Une basse mouvante disco fait du charme à une voix soul « Dreaming » ou « Darling » qui reste libre de sa soul sur le beat. Un beat élastique passe d’un pied sur l’autre sur deux temps avec des voix soul en écho’lectro du clavier. Puis un piano flotte dans les graines électroniques de voix sur une basse groove montante, sous les nappes lunaires d’un dub space.

On retrouve la rythmique syncopée R’N’B Hip Hop mais aux clochettes asiatiques et aux résonances vocales africaines magnifiquement lointaines avec « The Healer » d’Erikah Baduh, qui semble lui aussi Viêt-Namien par une heureuse contamination. La réussite est de l’avoir fait entendre différemment à ceux qui connaissaient ce titre, dont je ne fais partie. Dans l’Espagne Arabo-Andalouse, à l’époque de Zyriab, le summum de l’art musical était de comprendre l’état d’esprit ou l’émotion du prince et de parvenir à lui en faire changer, et était récompensé par assez d’or pour vivre une vie de musique sans soucis matériels. Cette contamination du RNB par la musique Viêt-Namienne et vice versa peut rappeler, aujourd’hui, ce talent.

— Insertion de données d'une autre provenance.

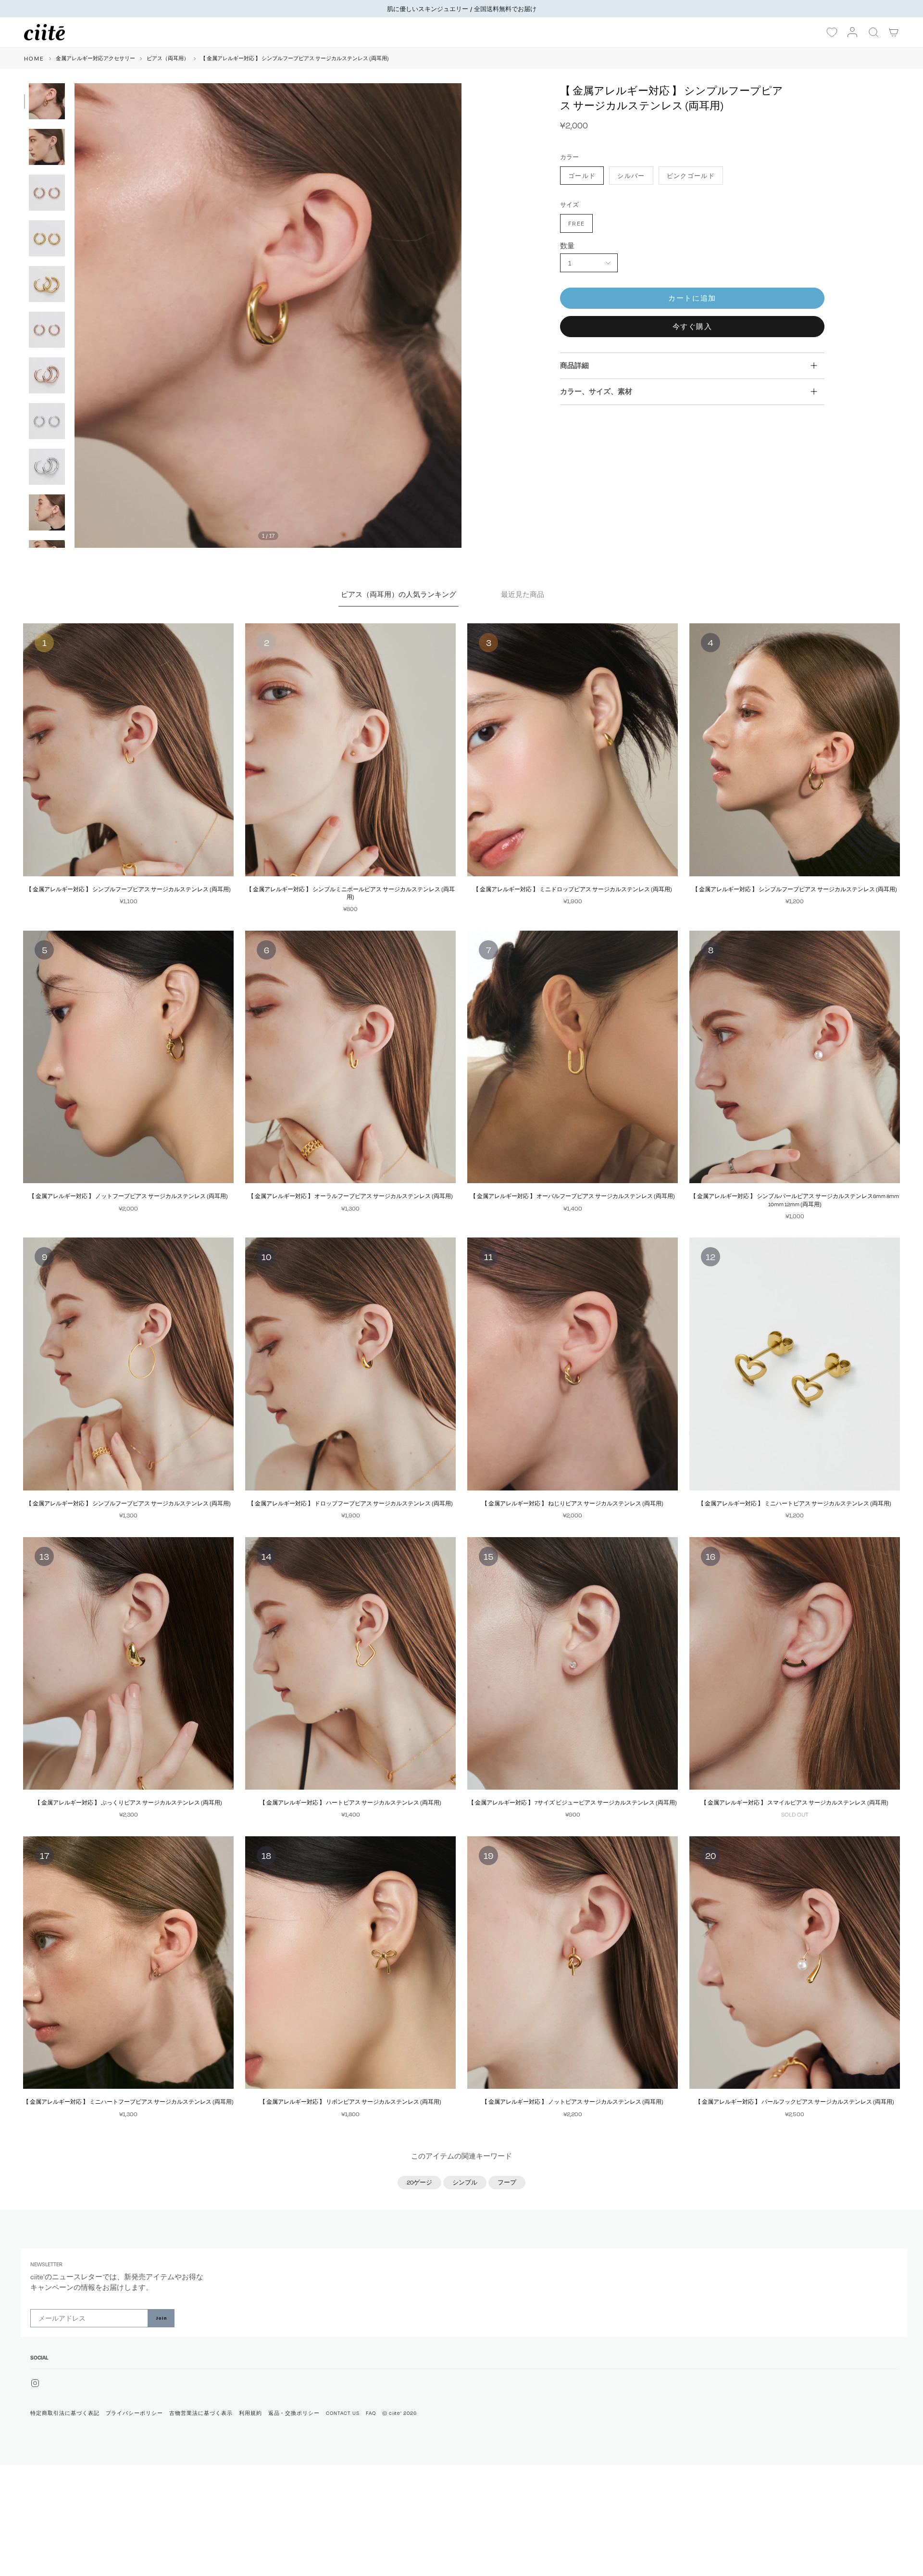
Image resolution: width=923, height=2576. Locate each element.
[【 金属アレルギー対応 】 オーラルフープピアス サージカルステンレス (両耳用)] (350, 1057)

Surprise, un autre rythme à quatre temps où je crois reconnaître le kayanm réunionais (percussion rectangulaire et plate faite d’un cadre en bois, de tiges de canne à sucre et de graines de safran) sous des vocaux electro-soul. Les ordinateurs chantent sur le beat. Et si le plus grand talent d’un DJ aujourd’hui était de nous faire découvrir des ailleurs musicaux inexplorés, de les mélanger dans ses samples avec ce que nous connaissons pour nous le faire entendre différemment, de les rendre dansants par ses beats dans ses mixs, au point de ne plus savoir si nous écoutons du Hip Hop Viêt-Namiennisé ou de la musique Viêt-Namienne Hip-Hopisée, de remettre des percussions tribales dans les musiques urbaines et de faire chanter les machines ? Dans ce cas, ONRA est porteur d’espoirs pour la musique électronique et au-delà, parce qu’il arrive à y mettre des cultures méconnues et à la rendre de la sorte universelle et humaine.

La soirée se termina avec Steven J, des Steppah Huntah, qui nous fit découvrir un single « Samba » de la chanteuse Jazz Soul Brazil Marya Valetta, qu’il accompagne. Ce Future Sound Of Paris est aussi une lucarne ouverte sur le monde.